In the lab, our research aims to determine which factors drive biofilm formation. For this project, I am determining whether environmental isolates Chryseobacterium hispalense and Microbacterium oxydans have plasmids. Plasmids are extrachromosomal DNA that have the ability to replicate independent of chromosomal DNA. Plasmids are vehicles of gene sharing between the same species. They can also be shared between different species of the same or different genera. Additionally, there are studies that have found biofilm-promoting genes on plasmid. Understanding the role of plasmids in biofilm may help prevent certain infectious biofilm-related diseases.
Starting this new part of the project marked the start of a war between the plasmids and me. I did a standard plasmid extraction on M. oxydans and C. hispalense and ran a standard gel. Images of the gel showed that both isolates harbored plasmids but because the plasmids were so large, I was not able to determine their sizes.
To characterize these large plasmid, I decided to use a pulsed-field gel electrophoresis (PFG), a method that resolves large DNA fragments. I lysed the samples in agarose plugs, which decreased the chance of contaminating our plasmid samples with sheared chromosomal DNA.
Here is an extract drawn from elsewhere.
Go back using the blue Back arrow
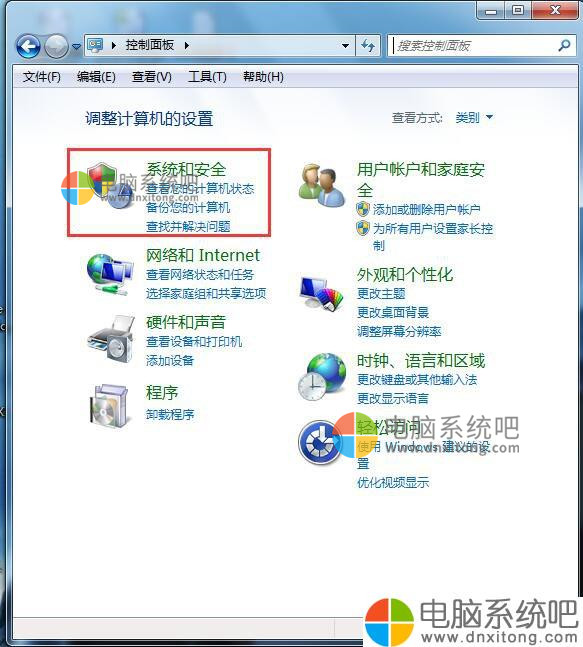Screen dimensions: 583x647 [x=28, y=46]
After running multiple PFGs of M. oxydans, we were certain that there was a plasmid present. Unfortunately, we were getting regions of smearing. We began to troubleshoot. My protocol was initially for Gram-negative banter, like E. coli, which are easier to lyse. M. oxydans, on the other hand, is a Gram-positive bacterium; its cell walls consist of a thick peptidoglycan layer, which makes it harder to lyse than Gram-negative bacteria.
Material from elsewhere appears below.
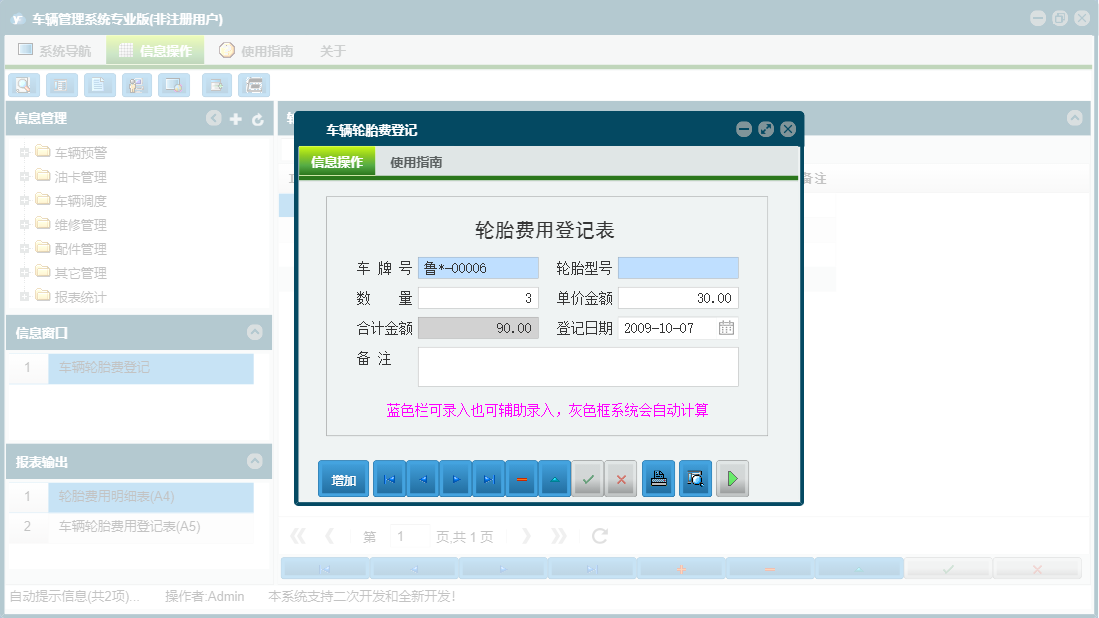1099x618 pixels.
Task: Collapse the 报表输出 panel
Action: 257,461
After reading PFG protocols for Gram-positive bacteria, Dr. Whatley helped me think about ways to modify my plug making method. After multiples iterations, we settled on a method, and I immediately saw less smearing. There was still incomplete lysis of M. oxydans, which made it clear that there was at least one other variable we needed to tweak.
In addition to lysis conditions, literature on PFGs consistently spoke about fresh vs. old cultures, the number of washes, staining of the gel, and the size of the plugs loaded into the gel. After considering this information, Dr. Whatley and I decided that I would test these variables out. I ended up increasing the lysis duration, increasing the number of washes, changing the staining of the gel, and loading the gels with 66% less sample. Immediately, my results were cleaner.
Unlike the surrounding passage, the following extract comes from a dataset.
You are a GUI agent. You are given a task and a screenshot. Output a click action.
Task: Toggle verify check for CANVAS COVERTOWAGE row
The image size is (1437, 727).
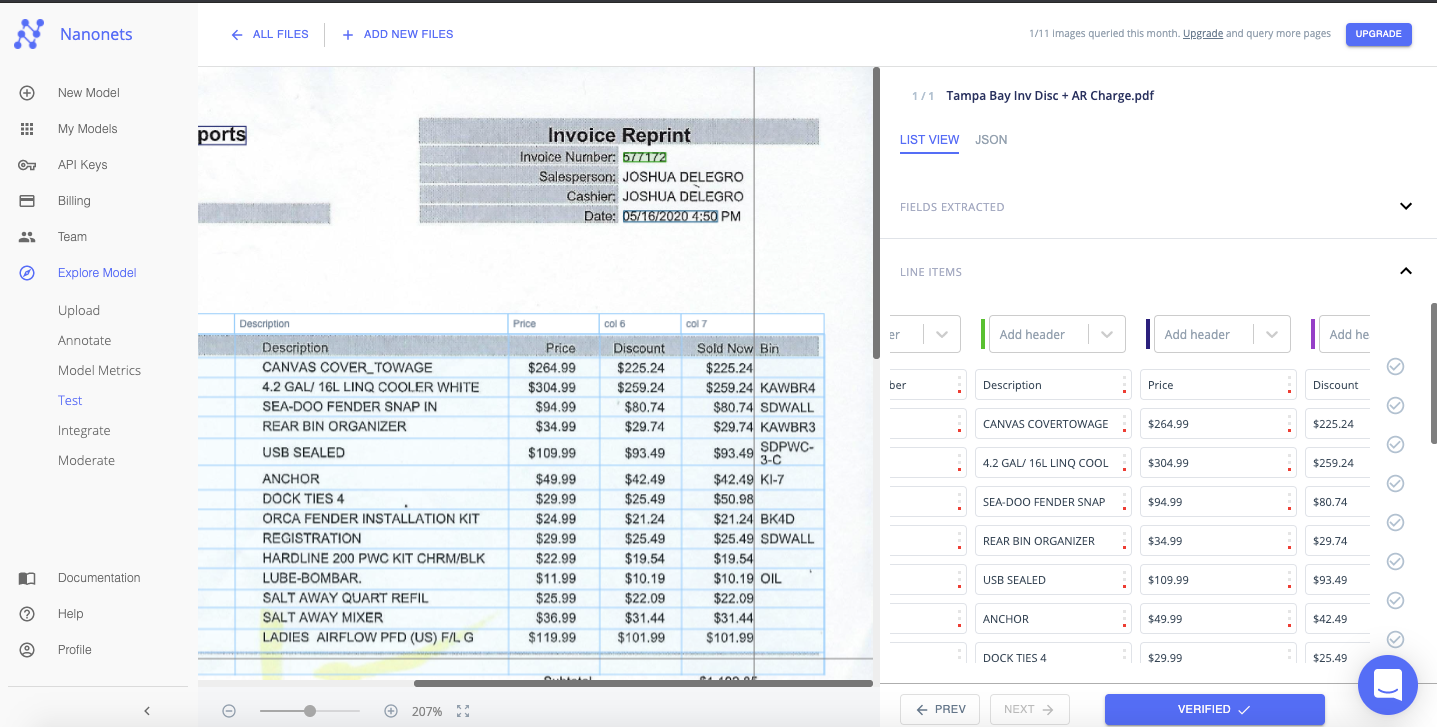pyautogui.click(x=1395, y=405)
The changes to the protocol really helped. In lane 4, there is not as much DNA trapped in the well, and you can see my plasmids!!! This is extremely exciting! All of the troubleshooting finally paid off!
There is minimal smearing in lane 4, and I think this means there are still nucleases in the sample. In the next plug prep, I will increase the proteinase K concentration. Proteinase K digests and inactivates DNases and RNases, which are enzymes that chew up nucleic acids (DNA).
Now that I have optimized my protocol, my next steps are to isolate the C. hispalense plasmid and determine whether M. oxydans’ plasmid is linear of supercoiled. I believe that the M. oxydans plasmid is supercoiled because of my recent PFG results. However, linear plasmids have been detected in species that are closely related to M. oxydans.
Sarah and I are looking forward to our future experiments and we hope that you all enjoy our blog!